BEGIN DATA FOR ANALYSIS
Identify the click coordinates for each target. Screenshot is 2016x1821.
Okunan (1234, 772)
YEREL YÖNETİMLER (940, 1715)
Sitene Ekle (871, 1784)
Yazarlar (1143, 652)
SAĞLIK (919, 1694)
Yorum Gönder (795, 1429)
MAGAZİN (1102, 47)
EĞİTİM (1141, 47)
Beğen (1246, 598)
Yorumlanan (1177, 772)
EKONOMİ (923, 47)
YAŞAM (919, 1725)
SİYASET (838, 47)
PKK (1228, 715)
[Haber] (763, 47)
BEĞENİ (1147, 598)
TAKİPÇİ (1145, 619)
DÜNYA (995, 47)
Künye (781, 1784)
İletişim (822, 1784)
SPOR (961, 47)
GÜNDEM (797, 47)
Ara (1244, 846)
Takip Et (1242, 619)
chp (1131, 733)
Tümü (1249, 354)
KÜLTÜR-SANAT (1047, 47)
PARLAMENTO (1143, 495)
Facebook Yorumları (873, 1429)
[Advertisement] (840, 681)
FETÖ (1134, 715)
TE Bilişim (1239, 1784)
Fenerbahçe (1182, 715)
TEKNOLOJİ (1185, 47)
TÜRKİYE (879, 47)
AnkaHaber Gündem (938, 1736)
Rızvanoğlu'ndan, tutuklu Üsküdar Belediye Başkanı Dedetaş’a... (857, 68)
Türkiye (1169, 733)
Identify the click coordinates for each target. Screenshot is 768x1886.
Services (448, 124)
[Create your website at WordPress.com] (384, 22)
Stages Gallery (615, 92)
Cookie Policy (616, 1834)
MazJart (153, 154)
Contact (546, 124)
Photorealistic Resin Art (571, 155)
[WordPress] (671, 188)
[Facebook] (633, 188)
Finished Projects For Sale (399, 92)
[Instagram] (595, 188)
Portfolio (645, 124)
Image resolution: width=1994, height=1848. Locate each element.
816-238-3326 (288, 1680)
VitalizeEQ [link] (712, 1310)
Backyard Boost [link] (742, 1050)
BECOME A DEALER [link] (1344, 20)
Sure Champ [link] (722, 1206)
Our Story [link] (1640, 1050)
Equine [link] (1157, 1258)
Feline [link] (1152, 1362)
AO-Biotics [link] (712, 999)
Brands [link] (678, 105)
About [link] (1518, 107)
END DATA FOR ANALYSIS
ACTIVITY: Copy the full listing word for word.

EXERCISE OUTPUT:
Identify the click coordinates for each target. Screenshot is 2016x1821.
Okunan (1234, 772)
YEREL YÖNETİMLER (940, 1715)
Sitene Ekle (871, 1784)
Yazarlar (1143, 652)
SAĞLIK (919, 1694)
Yorum Gönder (795, 1429)
MAGAZİN (1102, 47)
EĞİTİM (1141, 47)
Beğen (1246, 598)
Yorumlanan (1177, 772)
EKONOMİ (923, 47)
YAŞAM (919, 1725)
SİYASET (838, 47)
PKK (1228, 715)
[Haber] (763, 47)
BEĞENİ (1147, 598)
TAKİPÇİ (1145, 619)
DÜNYA (995, 47)
Künye (781, 1784)
İletişim (822, 1784)
SPOR (961, 47)
GÜNDEM (797, 47)
Ara (1244, 846)
Takip Et (1242, 619)
chp (1131, 733)
Tümü (1249, 354)
KÜLTÜR-SANAT (1047, 47)
PARLAMENTO (1143, 495)
Facebook Yorumları (873, 1429)
[Advertisement] (840, 681)
FETÖ (1134, 715)
TE Bilişim (1239, 1784)
Fenerbahçe (1182, 715)
TEKNOLOJİ (1185, 47)
TÜRKİYE (879, 47)
AnkaHaber Gündem (938, 1736)
Rızvanoğlu'ndan, tutuklu Üsküdar Belediye Başkanı Dedetaş’a... (857, 68)
Türkiye (1169, 733)
Identify the click coordinates for each target. Screenshot is 768x1886.
Services (448, 124)
[Create your website at WordPress.com] (384, 22)
Stages Gallery (615, 92)
Cookie Policy (616, 1834)
MazJart (153, 154)
Contact (546, 124)
Photorealistic Resin Art (571, 155)
[WordPress] (671, 188)
[Facebook] (633, 188)
Finished Projects For Sale (399, 92)
[Instagram] (595, 188)
Portfolio (645, 124)
Image resolution: width=1994, height=1848. Locate each element.
816-238-3326 (288, 1680)
VitalizeEQ [link] (712, 1310)
Backyard Boost [link] (742, 1050)
BECOME A DEALER [link] (1344, 20)
Sure Champ [link] (722, 1206)
Our Story [link] (1640, 1050)
Equine [link] (1157, 1258)
Feline [link] (1152, 1362)
AO-Biotics [link] (712, 999)
Brands [link] (678, 105)
About [link] (1518, 107)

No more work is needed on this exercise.